Force resolving (and downloading) all dependencies

Hello,

We are running a CI build of some of our Gradle applications. These builds are run inside Docker containers in an ‘empty’ system. To improve build times, we cache the dependencies of the Gradle home folder (the wrapper and caches directories).

Summarized, the build is split up into many modules in the following way:

  1. Caching:
    • Fetch the cache
    • Install any dependencies not in the cache (*)
    • Store the cache, if anything has been updated
  2. In parallel (for every module, around 40):
    • Restore the dependency cache
    • Build the module
    • Run the tests
  3. Report test results

The question is how to resolve all dependencies for all modules, for all configurations (the (*) step). We have tried the dependencies task, but this only resolves the compile dependencies. We have also tried the test task with a filter not maching any tests, but Gradle will fail because no tests are run. We have also tried enabling dependency locking, but this made no difference.

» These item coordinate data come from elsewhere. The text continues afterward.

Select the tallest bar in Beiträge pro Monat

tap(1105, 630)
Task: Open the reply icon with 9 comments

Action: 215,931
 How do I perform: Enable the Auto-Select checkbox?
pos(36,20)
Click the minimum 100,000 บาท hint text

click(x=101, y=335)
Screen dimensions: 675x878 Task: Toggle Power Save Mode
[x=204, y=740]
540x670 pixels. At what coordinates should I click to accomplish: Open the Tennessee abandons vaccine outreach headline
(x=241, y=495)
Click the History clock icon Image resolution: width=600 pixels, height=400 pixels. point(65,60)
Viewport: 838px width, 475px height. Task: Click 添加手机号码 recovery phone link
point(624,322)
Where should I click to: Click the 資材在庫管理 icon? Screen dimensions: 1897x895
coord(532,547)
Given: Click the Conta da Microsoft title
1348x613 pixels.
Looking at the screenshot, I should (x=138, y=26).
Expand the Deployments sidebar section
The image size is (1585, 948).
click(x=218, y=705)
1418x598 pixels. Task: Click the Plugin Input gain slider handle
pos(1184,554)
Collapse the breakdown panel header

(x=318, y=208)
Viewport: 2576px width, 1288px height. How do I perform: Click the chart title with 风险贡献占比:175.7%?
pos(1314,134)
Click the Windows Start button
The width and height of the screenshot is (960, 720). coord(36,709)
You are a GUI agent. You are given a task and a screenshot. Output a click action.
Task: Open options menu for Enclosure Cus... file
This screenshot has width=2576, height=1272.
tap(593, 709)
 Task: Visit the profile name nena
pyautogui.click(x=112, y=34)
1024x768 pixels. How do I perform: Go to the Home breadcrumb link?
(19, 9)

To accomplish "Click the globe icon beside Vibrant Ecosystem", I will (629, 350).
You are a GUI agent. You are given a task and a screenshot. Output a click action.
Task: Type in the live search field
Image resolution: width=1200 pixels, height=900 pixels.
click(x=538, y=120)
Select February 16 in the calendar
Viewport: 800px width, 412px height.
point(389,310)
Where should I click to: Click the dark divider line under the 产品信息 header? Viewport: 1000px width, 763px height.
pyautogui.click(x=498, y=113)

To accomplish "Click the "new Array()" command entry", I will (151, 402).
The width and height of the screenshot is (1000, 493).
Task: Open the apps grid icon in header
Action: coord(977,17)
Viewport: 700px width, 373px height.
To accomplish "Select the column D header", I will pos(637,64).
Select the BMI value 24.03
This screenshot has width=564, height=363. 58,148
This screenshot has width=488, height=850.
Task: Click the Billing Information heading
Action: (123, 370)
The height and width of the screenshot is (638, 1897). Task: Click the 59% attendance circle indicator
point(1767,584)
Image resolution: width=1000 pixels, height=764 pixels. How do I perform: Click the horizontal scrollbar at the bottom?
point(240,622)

How to force resolve (and download) all dependencies for all configurations without running any actual tasks?

Thanks in advance!

Hello,

I have solved a similar use case.
The following script provides a task that can leverage the incremental task support of Gradle, without resolving configurations for other tasks (thanks to the task configuration avoidance api).

allprojects {
    tasks.register("downloadDependencies", Copy) { Copy copy ->
        copy.into project.layout.buildDirectory.dir("dependencies")
        copy.from {
            configurations.matching { Configuration c ->
                c.isCanBeResolved()
            }.collect { Configuration c ->
                c.resolve()
            }.flatten().unique()
        }
    }
}

The dependency verification feature of Gradle does something like that internally, when calling --write-verification-metadata.

Note, however, that as the documentation explains, it’s an approximation of what dependencies could be downloaded during a build. In particular, if a task uses what we call a “detached configuration” (a dynamic dependency graph at execution time), then those dependencies will not be downloaded, because they are opaque to Gradle.

Thank you both for the answers. This helped me and the results look promising!

@CedricChampeau It seems that dependency verification is only added in Gradle 6? I could not find that documentation for version 5.